Marketing Insights
Brand Strategy
This month, Wray Ward partnered with the Home Improvement Research Institute (HIRI) to produce an exclusive webinar on the fundamentals of brand building to drive growth. Our agency’s own Leslie Gillock, vice president and director of insights, explored strategies that can help companies develop meaningful marketing objectives, understand their audience, differentiate their brand and meet their customers’ needs.
HIRI is the only nonprofit research organization dedicated to helping home improvement brands make better business decisions, and we were thrilled to team up on this critical topic. Miss the 40-minute webinar? Watch the full recording below, or visit HIRI online to download a copy of the presentation.
Meanwhile, here are just a few of the quotables from Leslie’s talk:
Reflections on Building and Remodeling Your Home Improvement Brand
A brand is the sum of everything you feel about a product: its attributes, name, price, history and reputation; how it’s advertised; how you receive that advertising; and more.
By definition, strong brands are unique. Singularity helps strong brands avoid being viewed as a commodity. This, in turn, helps move conversations beyond price.
Customers associate strong brands with trust and reliability. They reward these brands with preference.
Strong brands are resilient, making them better able to resist and adapt to market shifts and competitor actions.
Strong brands are also more profitable, have more pricing flexibility, can charge a premium and will net higher margins.
But brands can only be strong if they have a strong strategic foundation. Otherwise, their marketing may be inconsistent and/or reactionary.
To build that strong strategic foundation, strong brands start with immersion, asking lots of questions and mining the answers for patterns and exceptions that lead them to key insights.

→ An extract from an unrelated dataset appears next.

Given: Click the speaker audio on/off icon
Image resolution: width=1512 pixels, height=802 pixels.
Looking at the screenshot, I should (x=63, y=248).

Successful brands leverage the intellectual capital that already exists in their business. This can come from subject matter experts, business leaders, the marketing department and more.
Category. Climate. Company. Competition. Customers. These considerations can help you determine what home improvement projects are increasing in popularity, how shifting demographics are affecting the landscape and much, much more.

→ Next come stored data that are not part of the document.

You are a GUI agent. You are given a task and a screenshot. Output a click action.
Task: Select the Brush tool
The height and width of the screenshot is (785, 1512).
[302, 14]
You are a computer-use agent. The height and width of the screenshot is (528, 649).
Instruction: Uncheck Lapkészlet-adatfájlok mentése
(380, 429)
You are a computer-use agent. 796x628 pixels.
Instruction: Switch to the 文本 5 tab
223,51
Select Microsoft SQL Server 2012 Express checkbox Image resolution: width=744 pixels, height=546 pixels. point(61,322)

Of the above, “customers” may be the most critical. Spend a lot of effort here, mapping and prioritizing your audiences and digging into personas. Personas (think “emerging home enthusiast”) go well beyond basic demographics, incorporating key mindsets and motivations, purchase criteria, category and brand attitudes, media habits and more.

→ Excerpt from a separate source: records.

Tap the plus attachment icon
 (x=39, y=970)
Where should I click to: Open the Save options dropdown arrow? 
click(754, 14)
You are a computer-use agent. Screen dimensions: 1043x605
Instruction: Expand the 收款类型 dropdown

Outperforming the competition isn’t about one-upping them. Instead, it starts with understanding the competitive landscape. Can you home in on white space opportunities to engage with your audience and position the brand?
Marketing is an emotional business, so it’s natural for marketers to want to dive right into tactical creative development. But it’s absolutely critical to build the strategic foundation first. This will allow you to establish your overall brand look and feel, presence, language and other elements that should inform your website, advertising, collateral and tactical pieces. The result? A cleaner, tighter, more cohesive plan... and a more satisfactory outcome.